◆ What is being asked ◆
Rewrite the lines below, swapping "webpages" for "web pages" each time it occurs and leaving everything else as it is.

◆ Input for this task ◆
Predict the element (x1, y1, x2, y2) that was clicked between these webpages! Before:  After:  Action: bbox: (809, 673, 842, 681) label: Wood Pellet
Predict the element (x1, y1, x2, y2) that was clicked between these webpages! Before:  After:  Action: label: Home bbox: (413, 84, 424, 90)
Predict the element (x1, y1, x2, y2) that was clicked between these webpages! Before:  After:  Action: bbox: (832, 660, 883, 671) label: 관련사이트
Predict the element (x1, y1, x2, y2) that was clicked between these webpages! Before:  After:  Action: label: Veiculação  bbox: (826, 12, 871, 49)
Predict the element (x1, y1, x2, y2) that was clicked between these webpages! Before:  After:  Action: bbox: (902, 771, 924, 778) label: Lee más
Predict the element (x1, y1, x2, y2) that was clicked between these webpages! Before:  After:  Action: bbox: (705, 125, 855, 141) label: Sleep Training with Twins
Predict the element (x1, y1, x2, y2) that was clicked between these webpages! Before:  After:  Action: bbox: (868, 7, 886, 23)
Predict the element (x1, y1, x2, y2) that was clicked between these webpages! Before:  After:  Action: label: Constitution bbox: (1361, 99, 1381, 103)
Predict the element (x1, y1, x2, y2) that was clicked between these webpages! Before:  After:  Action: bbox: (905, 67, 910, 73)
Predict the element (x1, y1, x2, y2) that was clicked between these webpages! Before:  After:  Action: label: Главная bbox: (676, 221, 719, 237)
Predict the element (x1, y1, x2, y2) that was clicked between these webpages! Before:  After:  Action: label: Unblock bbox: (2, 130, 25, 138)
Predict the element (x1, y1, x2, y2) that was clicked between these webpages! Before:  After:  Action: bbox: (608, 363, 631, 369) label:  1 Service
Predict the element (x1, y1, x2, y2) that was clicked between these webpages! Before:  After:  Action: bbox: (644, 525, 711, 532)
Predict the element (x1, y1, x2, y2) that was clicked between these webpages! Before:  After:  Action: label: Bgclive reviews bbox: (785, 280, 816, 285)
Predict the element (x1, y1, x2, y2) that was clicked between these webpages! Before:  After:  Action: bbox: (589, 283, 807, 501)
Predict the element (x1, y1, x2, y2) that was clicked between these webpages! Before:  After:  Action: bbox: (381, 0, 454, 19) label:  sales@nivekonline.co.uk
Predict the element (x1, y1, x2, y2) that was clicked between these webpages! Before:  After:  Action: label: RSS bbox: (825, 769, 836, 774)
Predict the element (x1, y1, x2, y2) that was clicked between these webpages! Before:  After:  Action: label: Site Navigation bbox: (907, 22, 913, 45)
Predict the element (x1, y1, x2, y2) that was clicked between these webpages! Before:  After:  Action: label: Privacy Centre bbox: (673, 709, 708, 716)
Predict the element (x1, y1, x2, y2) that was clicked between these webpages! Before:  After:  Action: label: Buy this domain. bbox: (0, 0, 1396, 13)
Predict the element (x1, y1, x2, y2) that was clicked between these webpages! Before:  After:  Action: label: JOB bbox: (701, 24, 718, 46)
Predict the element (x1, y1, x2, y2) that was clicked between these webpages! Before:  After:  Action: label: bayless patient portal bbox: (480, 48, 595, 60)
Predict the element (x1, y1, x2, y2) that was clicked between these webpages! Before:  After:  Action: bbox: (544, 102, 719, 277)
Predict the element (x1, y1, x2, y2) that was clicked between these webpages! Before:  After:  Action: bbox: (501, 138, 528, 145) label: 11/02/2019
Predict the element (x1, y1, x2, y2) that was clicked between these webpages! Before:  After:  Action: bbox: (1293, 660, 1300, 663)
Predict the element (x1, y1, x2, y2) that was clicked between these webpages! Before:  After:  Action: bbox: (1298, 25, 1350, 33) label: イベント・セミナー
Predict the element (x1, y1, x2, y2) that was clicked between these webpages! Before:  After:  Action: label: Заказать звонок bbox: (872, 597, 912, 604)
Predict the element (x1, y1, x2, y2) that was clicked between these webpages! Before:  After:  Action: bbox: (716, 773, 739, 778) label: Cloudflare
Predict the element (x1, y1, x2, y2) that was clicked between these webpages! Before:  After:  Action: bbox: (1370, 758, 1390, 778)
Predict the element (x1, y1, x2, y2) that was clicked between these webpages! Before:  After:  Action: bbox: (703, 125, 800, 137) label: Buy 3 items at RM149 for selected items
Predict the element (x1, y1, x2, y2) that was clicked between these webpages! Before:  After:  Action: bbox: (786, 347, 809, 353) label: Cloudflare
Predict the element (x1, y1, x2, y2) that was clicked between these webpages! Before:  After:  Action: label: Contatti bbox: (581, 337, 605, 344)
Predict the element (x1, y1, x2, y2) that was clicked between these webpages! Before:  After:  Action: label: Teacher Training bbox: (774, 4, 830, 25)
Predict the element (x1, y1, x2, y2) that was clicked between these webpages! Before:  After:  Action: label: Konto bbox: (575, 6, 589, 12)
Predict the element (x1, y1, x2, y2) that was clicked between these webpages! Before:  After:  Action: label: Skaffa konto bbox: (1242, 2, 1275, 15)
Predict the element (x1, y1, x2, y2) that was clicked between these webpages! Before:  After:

◆ Exercise result ◆
Predict the element (x1, y1, x2, y2) that was clicked between these web pages! Before:  After:  Action: bbox: (809, 673, 842, 681) label: Wood Pellet
Predict the element (x1, y1, x2, y2) that was clicked between these web pages! Before:  After:  Action: label: Home bbox: (413, 84, 424, 90)
Predict the element (x1, y1, x2, y2) that was clicked between these web pages! Before:  After:  Action: bbox: (832, 660, 883, 671) label: 관련사이트
Predict the element (x1, y1, x2, y2) that was clicked between these web pages! Before:  After:  Action: label: Veiculação  bbox: (826, 12, 871, 49)
Predict the element (x1, y1, x2, y2) that was clicked between these web pages! Before:  After:  Action: bbox: (902, 771, 924, 778) label: Lee más
Predict the element (x1, y1, x2, y2) that was clicked between these web pages! Before:  After:  Action: bbox: (705, 125, 855, 141) label: Sleep Training with Twins
Predict the element (x1, y1, x2, y2) that was clicked between these web pages! Before:  After:  Action: bbox: (868, 7, 886, 23)
Predict the element (x1, y1, x2, y2) that was clicked between these web pages! Before:  After:  Action: label: Constitution bbox: (1361, 99, 1381, 103)
Predict the element (x1, y1, x2, y2) that was clicked between these web pages! Before:  After:  Action: bbox: (905, 67, 910, 73)
Predict the element (x1, y1, x2, y2) that was clicked between these web pages! Before:  After:  Action: label: Главная bbox: (676, 221, 719, 237)
Predict the element (x1, y1, x2, y2) that was clicked between these web pages! Before:  After:  Action: label: Unblock bbox: (2, 130, 25, 138)
Predict the element (x1, y1, x2, y2) that was clicked between these web pages! Before:  After:  Action: bbox: (608, 363, 631, 369) label:  1 Service
Predict the element (x1, y1, x2, y2) that was clicked between these web pages! Before:  After:  Action: bbox: (644, 525, 711, 532)
Predict the element (x1, y1, x2, y2) that was clicked between these web pages! Before:  After:  Action: label: Bgclive reviews bbox: (785, 280, 816, 285)
Predict the element (x1, y1, x2, y2) that was clicked between these web pages! Before:  After:  Action: bbox: (589, 283, 807, 501)
Predict the element (x1, y1, x2, y2) that was clicked between these web pages! Before:  After:  Action: bbox: (381, 0, 454, 19) label:  sales@nivekonline.co.uk
Predict the element (x1, y1, x2, y2) that was clicked between these web pages! Before:  After:  Action: label: RSS bbox: (825, 769, 836, 774)
Predict the element (x1, y1, x2, y2) that was clicked between these web pages! Before:  After:  Action: label: Site Navigation bbox: (907, 22, 913, 45)
Predict the element (x1, y1, x2, y2) that was clicked between these web pages! Before:  After:  Action: label: Privacy Centre bbox: (673, 709, 708, 716)
Predict the element (x1, y1, x2, y2) that was clicked between these web pages! Before:  After:  Action: label: Buy this domain. bbox: (0, 0, 1396, 13)
Predict the element (x1, y1, x2, y2) that was clicked between these web pages! Before:  After:  Action: label: JOB bbox: (701, 24, 718, 46)
Predict the element (x1, y1, x2, y2) that was clicked between these web pages! Before:  After:  Action: label: bayless patient portal bbox: (480, 48, 595, 60)
Predict the element (x1, y1, x2, y2) that was clicked between these web pages! Before:  After:  Action: bbox: (544, 102, 719, 277)
Predict the element (x1, y1, x2, y2) that was clicked between these web pages! Before:  After:  Action: bbox: (501, 138, 528, 145) label: 11/02/2019
Predict the element (x1, y1, x2, y2) that was clicked between these web pages! Before:  After:  Action: bbox: (1293, 660, 1300, 663)
Predict the element (x1, y1, x2, y2) that was clicked between these web pages! Before:  After:  Action: bbox: (1298, 25, 1350, 33) label: イベント・セミナー
Predict the element (x1, y1, x2, y2) that was clicked between these web pages! Before:  After:  Action: label: Заказать звонок bbox: (872, 597, 912, 604)
Predict the element (x1, y1, x2, y2) that was clicked between these web pages! Before:  After:  Action: bbox: (716, 773, 739, 778) label: Cloudflare
Predict the element (x1, y1, x2, y2) that was clicked between these web pages! Before:  After:  Action: bbox: (1370, 758, 1390, 778)
Predict the element (x1, y1, x2, y2) that was clicked between these web pages! Before:  After:  Action: bbox: (703, 125, 800, 137) label: Buy 3 items at RM149 for selected items
Predict the element (x1, y1, x2, y2) that was clicked between these web pages! Before:  After:  Action: bbox: (786, 347, 809, 353) label: Cloudflare
Predict the element (x1, y1, x2, y2) that was clicked between these web pages! Before:  After:  Action: label: Contatti bbox: (581, 337, 605, 344)
Predict the element (x1, y1, x2, y2) that was clicked between these web pages! Before:  After:  Action: label: Teacher Training bbox: (774, 4, 830, 25)
Predict the element (x1, y1, x2, y2) that was clicked between these web pages! Before:  After:  Action: label: Konto bbox: (575, 6, 589, 12)
Predict the element (x1, y1, x2, y2) that was clicked between these web pages! Before:  After:  Action: label: Skaffa konto bbox: (1242, 2, 1275, 15)
Predict the element (x1, y1, x2, y2) that was clicked between these web pages! Before:  After:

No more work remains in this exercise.